Bien avant la validation des résultats, la carte politique, conséquente aux élections présente une certaine homogénéité. Le constat est vrai à condition d’omettre de prendre en ligne de compte l’abstention et la fraude. Les chiffres officiels des taux de participation n’ont convaincu personne. Les premiers résultats fournis par le ministère de l’Intérieur ont volontairement évité de signaler ce taux. Même les partis politiques, notamment ceux qui contestent les résultats de ce scrutin, évitent de soulever ce sujet comme s’il s’agit d’un tabou.

Le travail de recoupement effectué par plusieurs personnes à Oran avance un chiffre à peine frôlant à peine les 10 %. Donc, la fraude d’une part et l’abstention d’une autre empêchent de conjecturer sur une carte politique.

Cependant, bien avant la tenue de ces élections, cette supposée carte politique a accusé ses premiers coups de sabre. Le jeu de transvasement des candidats d’un parti à un autre, notamment les cadres des formations politiques ayant pris part à ce scrutin, a vidé cette course de tout sens. Ce qui a motivé les abstentionnistes à «la désertion citoyenne».

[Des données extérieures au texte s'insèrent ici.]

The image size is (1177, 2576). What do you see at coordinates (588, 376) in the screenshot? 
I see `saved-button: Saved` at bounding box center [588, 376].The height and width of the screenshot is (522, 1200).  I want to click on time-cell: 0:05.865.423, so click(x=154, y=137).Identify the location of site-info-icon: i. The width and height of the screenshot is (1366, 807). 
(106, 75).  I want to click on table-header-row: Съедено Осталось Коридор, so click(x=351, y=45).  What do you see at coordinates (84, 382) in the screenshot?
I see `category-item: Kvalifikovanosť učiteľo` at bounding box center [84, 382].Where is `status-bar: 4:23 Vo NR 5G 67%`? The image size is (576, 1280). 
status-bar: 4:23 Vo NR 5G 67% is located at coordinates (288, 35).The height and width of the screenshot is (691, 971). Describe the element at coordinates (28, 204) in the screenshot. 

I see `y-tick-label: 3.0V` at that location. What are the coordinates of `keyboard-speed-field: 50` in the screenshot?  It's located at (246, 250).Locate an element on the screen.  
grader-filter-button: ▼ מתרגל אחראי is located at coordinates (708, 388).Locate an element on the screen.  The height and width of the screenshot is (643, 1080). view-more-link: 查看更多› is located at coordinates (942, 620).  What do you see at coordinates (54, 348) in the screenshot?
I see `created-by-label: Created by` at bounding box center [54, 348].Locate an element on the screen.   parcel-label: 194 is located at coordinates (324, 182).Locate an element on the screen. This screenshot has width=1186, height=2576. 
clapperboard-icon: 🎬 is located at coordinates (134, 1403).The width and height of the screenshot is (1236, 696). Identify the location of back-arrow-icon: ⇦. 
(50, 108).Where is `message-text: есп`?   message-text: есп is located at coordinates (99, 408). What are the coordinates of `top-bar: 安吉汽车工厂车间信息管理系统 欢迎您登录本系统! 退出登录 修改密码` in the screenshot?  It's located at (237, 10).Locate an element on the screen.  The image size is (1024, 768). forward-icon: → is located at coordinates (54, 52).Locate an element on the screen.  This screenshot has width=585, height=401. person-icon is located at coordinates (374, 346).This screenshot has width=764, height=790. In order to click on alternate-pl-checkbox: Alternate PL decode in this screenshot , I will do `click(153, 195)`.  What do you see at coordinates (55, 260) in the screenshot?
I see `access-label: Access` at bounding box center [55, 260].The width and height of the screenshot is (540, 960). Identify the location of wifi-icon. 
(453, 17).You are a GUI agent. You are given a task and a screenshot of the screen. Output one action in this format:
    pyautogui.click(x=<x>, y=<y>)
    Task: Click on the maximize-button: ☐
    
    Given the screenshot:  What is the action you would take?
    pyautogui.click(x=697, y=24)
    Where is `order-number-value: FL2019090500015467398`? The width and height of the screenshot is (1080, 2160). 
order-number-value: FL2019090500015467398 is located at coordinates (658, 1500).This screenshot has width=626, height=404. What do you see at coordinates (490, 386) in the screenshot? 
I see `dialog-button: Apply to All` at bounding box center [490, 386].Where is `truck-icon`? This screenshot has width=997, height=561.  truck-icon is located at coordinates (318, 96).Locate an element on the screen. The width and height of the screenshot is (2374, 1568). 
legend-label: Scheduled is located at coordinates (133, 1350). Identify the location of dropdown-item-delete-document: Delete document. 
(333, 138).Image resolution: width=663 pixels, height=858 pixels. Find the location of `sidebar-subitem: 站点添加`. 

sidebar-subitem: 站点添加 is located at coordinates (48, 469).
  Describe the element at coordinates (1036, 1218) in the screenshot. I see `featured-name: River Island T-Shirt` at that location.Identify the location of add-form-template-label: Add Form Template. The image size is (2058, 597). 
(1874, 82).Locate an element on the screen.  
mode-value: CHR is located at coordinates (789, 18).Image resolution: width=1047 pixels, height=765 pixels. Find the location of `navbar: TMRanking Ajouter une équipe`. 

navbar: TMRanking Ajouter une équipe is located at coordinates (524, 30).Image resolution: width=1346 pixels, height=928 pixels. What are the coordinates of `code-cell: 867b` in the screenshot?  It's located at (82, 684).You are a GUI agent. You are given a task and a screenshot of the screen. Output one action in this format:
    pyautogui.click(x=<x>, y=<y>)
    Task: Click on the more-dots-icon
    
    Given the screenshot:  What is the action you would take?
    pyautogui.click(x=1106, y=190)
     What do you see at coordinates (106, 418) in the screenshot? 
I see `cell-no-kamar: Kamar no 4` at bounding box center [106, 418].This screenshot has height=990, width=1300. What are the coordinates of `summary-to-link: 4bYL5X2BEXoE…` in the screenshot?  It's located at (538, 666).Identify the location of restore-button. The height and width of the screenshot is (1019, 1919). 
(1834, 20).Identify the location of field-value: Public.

Parce qu’ils se sont aperçus que la motivation ultime de certains candidats se limite à l’accession à la voie menant à la prédation ou au mieux à l’affairisme. Dès le lendemain de la tenue des élections, certains candidats, dont des têtes de liste, se sont débarrassés des couleurs des partis qu’ils ont représentés.

Au même moment, les langues se sont diluées dévoilant un pan de la bourse des places sur les listes électorales. Comme il n’est pas exclu que des élus rejoignent d’autres formations politiques pour plus d’avantages.

Sans généraliser, il n’est pas aisé de parler de nouvelle carte politique conséquente au scrutin du 23 Novembre dernier. Parce que cette nouvelle carte est factice, mouvante et loin d’être représentative. Donc elle ne peut pas servir de base ou de point de départ à des projections portant sur les… prochaines présidentielles.